In homage to Rear Window and The Daughter of Time (which I am unfamiliar with), Tess applies her considerable detecting skills to find out what happened to the missing woman, using her best friend Whitney and her colleague Mrs. Blossom to do the field work. They discover that the missing woman was the third wife of a man whose first two wives died suspiciously, as did a one-time fiancee (who turns out to be the third wife's older sister).
Hormones, inactivity, and worry may be having an effect on Tess' reasoning skills, as she gets a few things wrong in the course of this short, but amusing book. Nonetheless, the mystery is eventually solved, Tess' daughter is born, and we can look forward to what learning what happens when Tess becomes a working mom in the next title in Lippman's series.

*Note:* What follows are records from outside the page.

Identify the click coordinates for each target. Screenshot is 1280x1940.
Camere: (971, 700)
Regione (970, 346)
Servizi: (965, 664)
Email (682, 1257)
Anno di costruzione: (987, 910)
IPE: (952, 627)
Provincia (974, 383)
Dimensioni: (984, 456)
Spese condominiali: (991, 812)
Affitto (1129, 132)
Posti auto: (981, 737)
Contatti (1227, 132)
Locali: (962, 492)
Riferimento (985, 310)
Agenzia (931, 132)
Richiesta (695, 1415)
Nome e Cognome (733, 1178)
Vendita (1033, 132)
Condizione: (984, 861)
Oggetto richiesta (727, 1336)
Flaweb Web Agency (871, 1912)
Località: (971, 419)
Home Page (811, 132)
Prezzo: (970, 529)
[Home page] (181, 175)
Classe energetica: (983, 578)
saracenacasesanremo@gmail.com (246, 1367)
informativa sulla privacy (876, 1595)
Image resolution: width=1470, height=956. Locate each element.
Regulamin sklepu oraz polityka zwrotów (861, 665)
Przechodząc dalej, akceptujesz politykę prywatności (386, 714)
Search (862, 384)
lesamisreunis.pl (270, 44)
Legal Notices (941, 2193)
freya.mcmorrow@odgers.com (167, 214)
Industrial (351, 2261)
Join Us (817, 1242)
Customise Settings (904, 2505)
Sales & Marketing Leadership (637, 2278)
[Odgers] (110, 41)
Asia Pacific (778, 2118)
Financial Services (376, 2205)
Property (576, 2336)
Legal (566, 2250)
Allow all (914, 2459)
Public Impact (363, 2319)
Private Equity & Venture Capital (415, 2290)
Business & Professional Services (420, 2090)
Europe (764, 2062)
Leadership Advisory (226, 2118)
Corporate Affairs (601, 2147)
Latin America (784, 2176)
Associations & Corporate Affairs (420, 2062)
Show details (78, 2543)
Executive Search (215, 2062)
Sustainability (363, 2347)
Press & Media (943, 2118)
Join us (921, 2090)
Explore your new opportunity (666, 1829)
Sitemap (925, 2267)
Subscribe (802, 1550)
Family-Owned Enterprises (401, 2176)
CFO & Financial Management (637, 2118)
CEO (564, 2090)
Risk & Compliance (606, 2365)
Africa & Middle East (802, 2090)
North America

One interesting thing about the book is that it was first published in serial form in The New York Times Magazine, and Lippman worked to structure each chapter to not only contribute to the unraveling of the central mystery but also to tell a "mini-story" of its own. It's cleverly done and reinforces my belief that Lippman is one of the best writers working in the mystery genre.
Favorite passage:
Also, there was a monkey. This struck Tess as the most trenchant bit of film criticism that she had ever heard from her father, something that could equal Andrew Sarris's auteur theory. She would run this past Lloyd, the film student, the Tess Monaghan theory of awfulness in movies, summed up by one line: Also, there was a monkey.